Although, the two judgments reach the same conclusion – that is, shareholders cannot ratify directors’ breaches when the company is on the verge of insolvency – their reasonings are slightly different. From an Indian perspective, I submit that the directors’ duty to consider creditors’ interests arise from their duty to act in the ‘best interests of the company’ under section 166(2). Directors’ duty to protect the interests of the creditors has been recognized by Indian courts as well. At the verge of insolvency, the creditors instead of the shareholders become a manifestation of ‘the company’ because of their interest in the assets, if the company were to go insolvent. Hence, shareholders cannot ratify directors’ breaches at that stage.

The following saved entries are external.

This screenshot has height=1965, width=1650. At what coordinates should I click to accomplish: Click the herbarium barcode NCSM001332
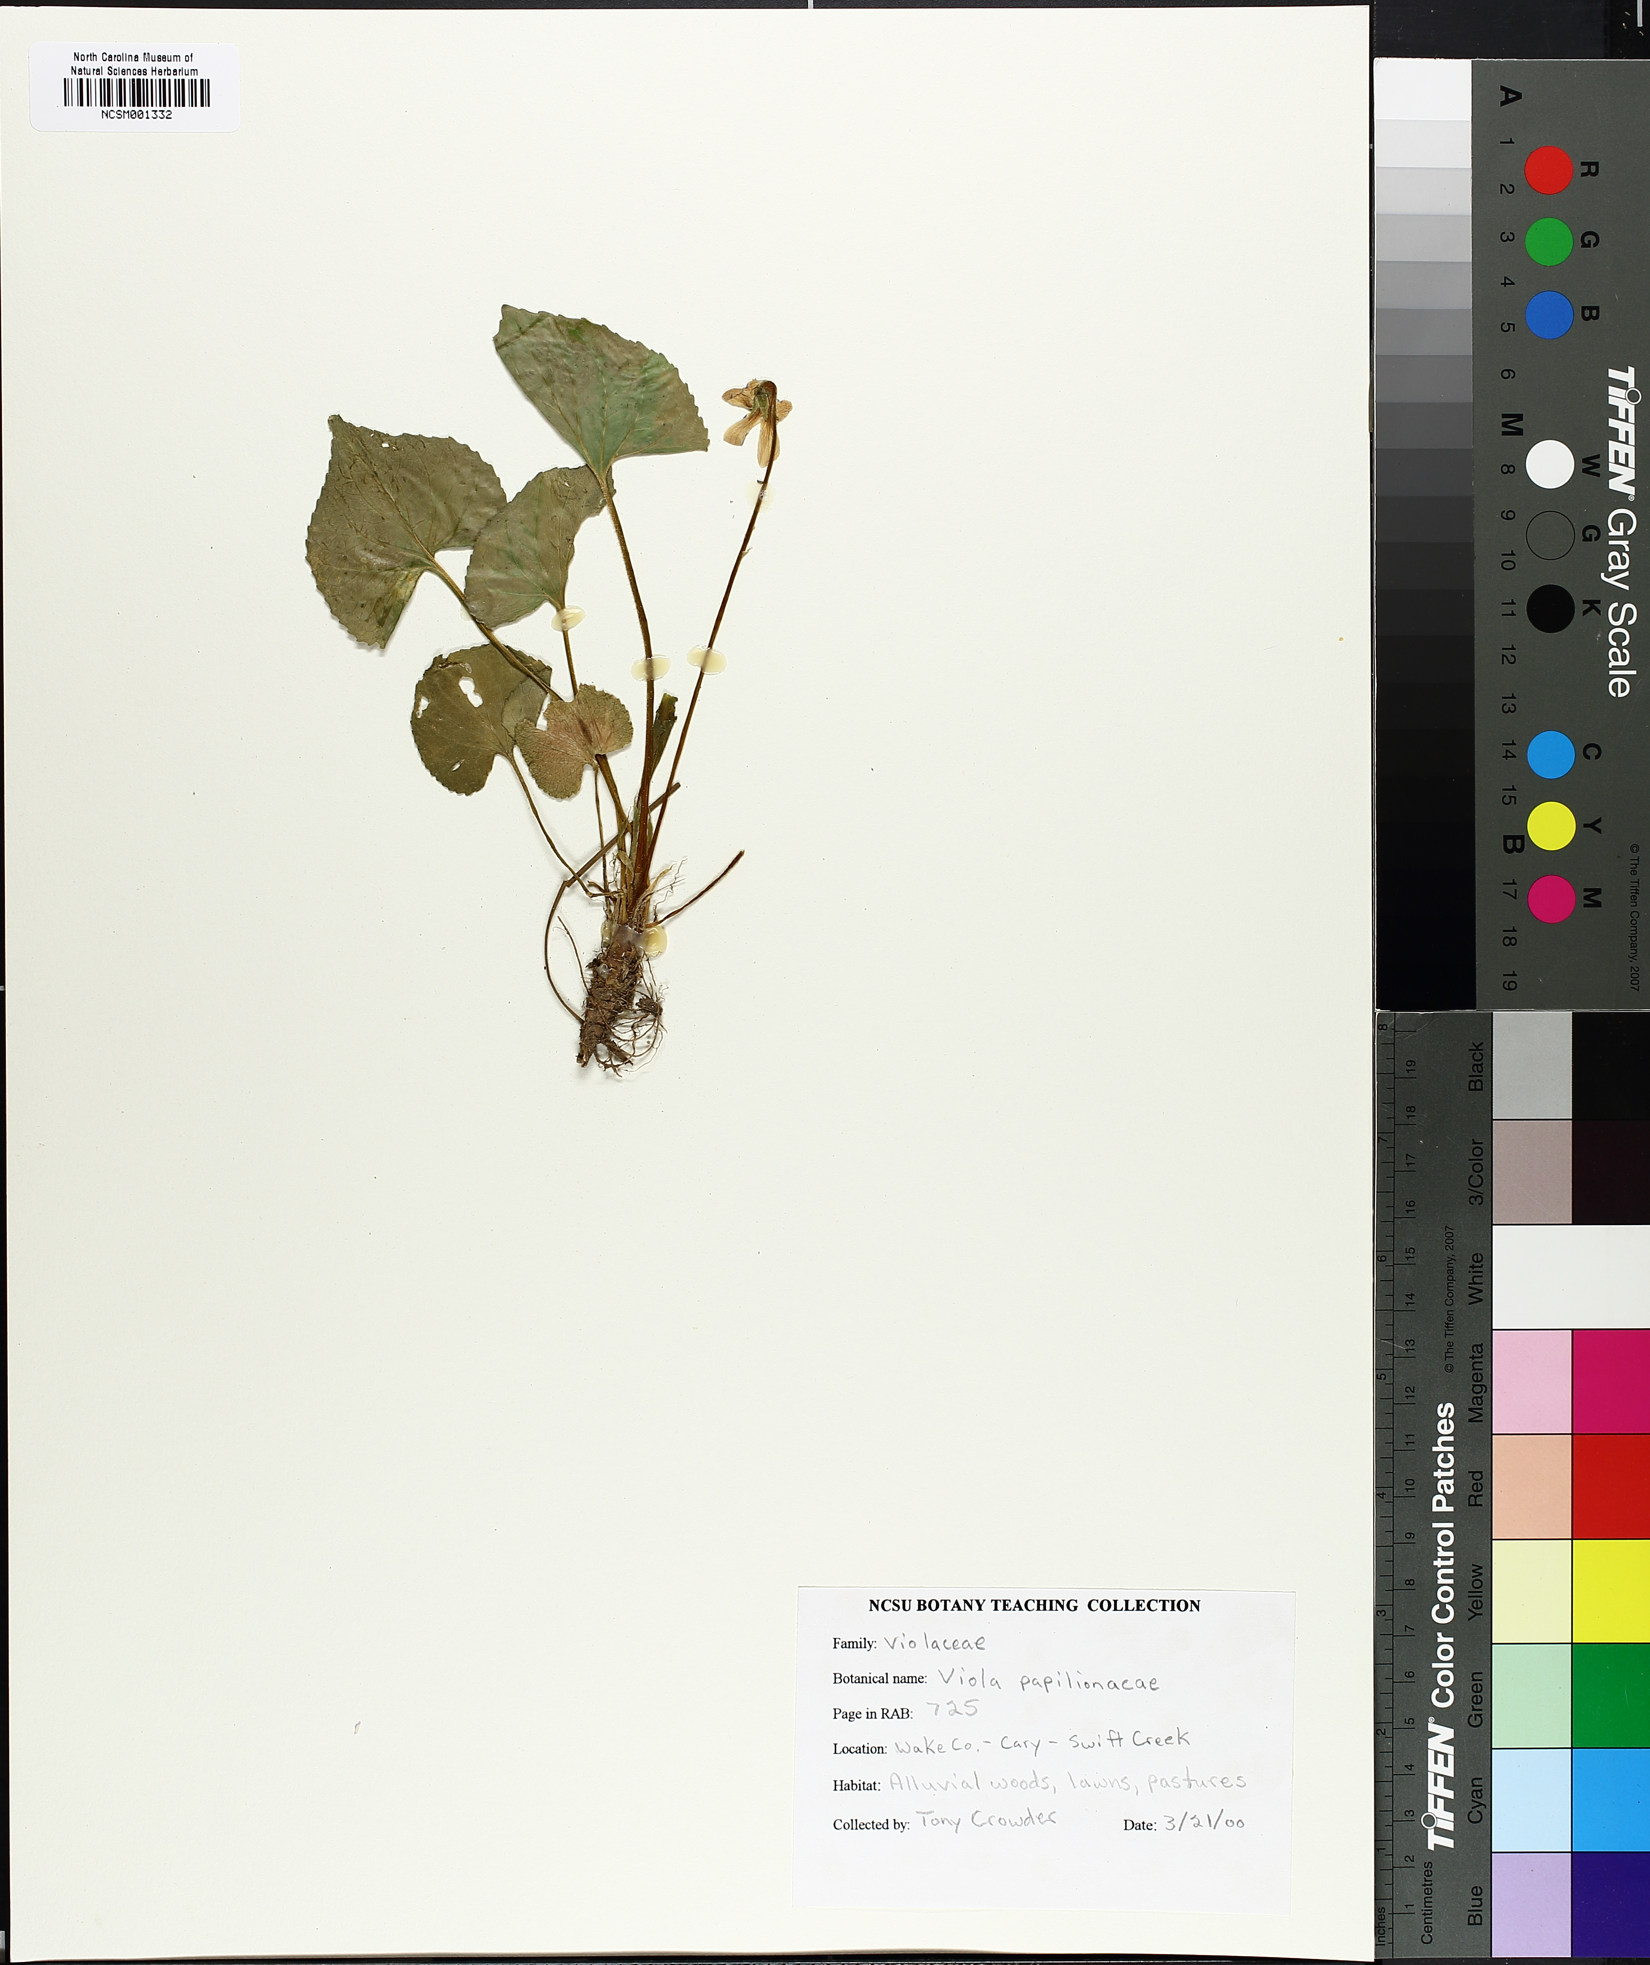click(136, 94)
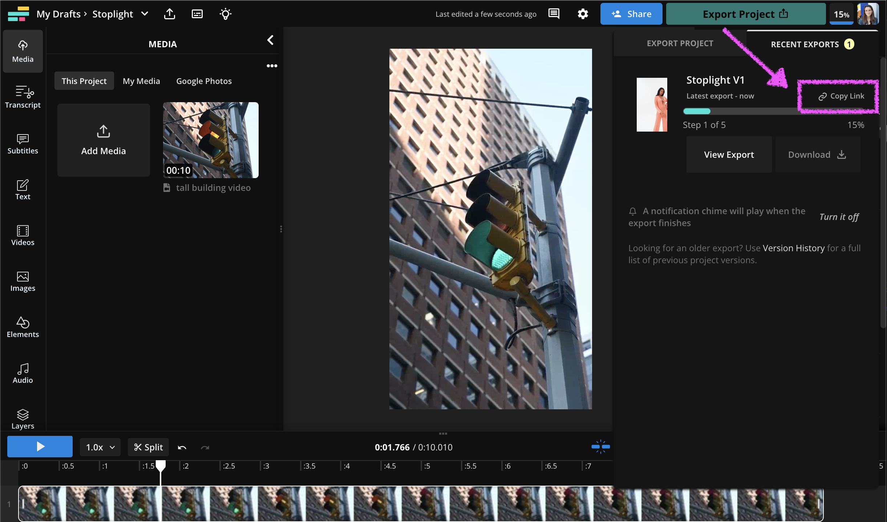Turn off the export notification chime
The image size is (887, 522).
click(x=839, y=217)
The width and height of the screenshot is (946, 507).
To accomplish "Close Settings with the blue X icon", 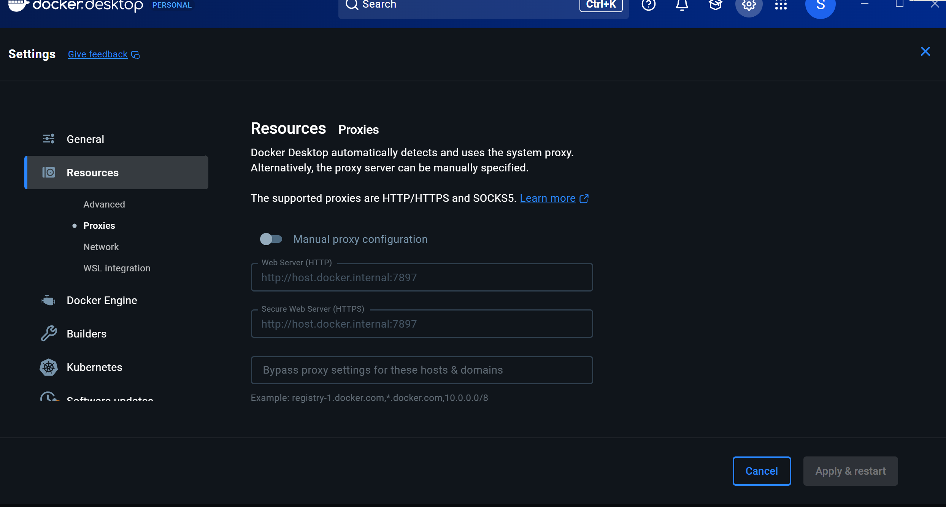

It might be argued that sometimes shareholders’ decisions can get the company out of insolvency and, hence, they should be able to ratify such decisions of directors. However, the directors have the duty to protect the creditors from further harm rather than the duty to promote the interests of creditors in a general sense. Hence, in such an event when the company is nearing insolvency, shareholders must not be permitted to ratify breaches made by the directors as their interests are no longer ‘paramount’ in the company.

Conclusion

The defence of ratification is not applicable to directors’ breaches when the company is on the verge of insolvency. This signifies how corporate law, in recent decades, has shifted its focus from protecting primarily shareholders’ interests towards also protecting the interests of other stakeholders’ such as creditors. A company is no longer merely its shareholders’ concern and directors are legally obligated to cater to other non-shareholder constituencies of a company which has been recognised by statutes and courts across jurisdictions. Although it can be argued that the focal shift is not significant, but law at least now recognises that a corporate entity has far reaching impacts and affects others apart from its shareholders. However, as presently the directors’ duty to take into account creditors’ interests emanates only out of their duty to act in the ‘best interests of the company’ and no cause of action is conferred on the creditors by a breach of the duty, there is a long way to go in enforcement of these protections by creditors themselves.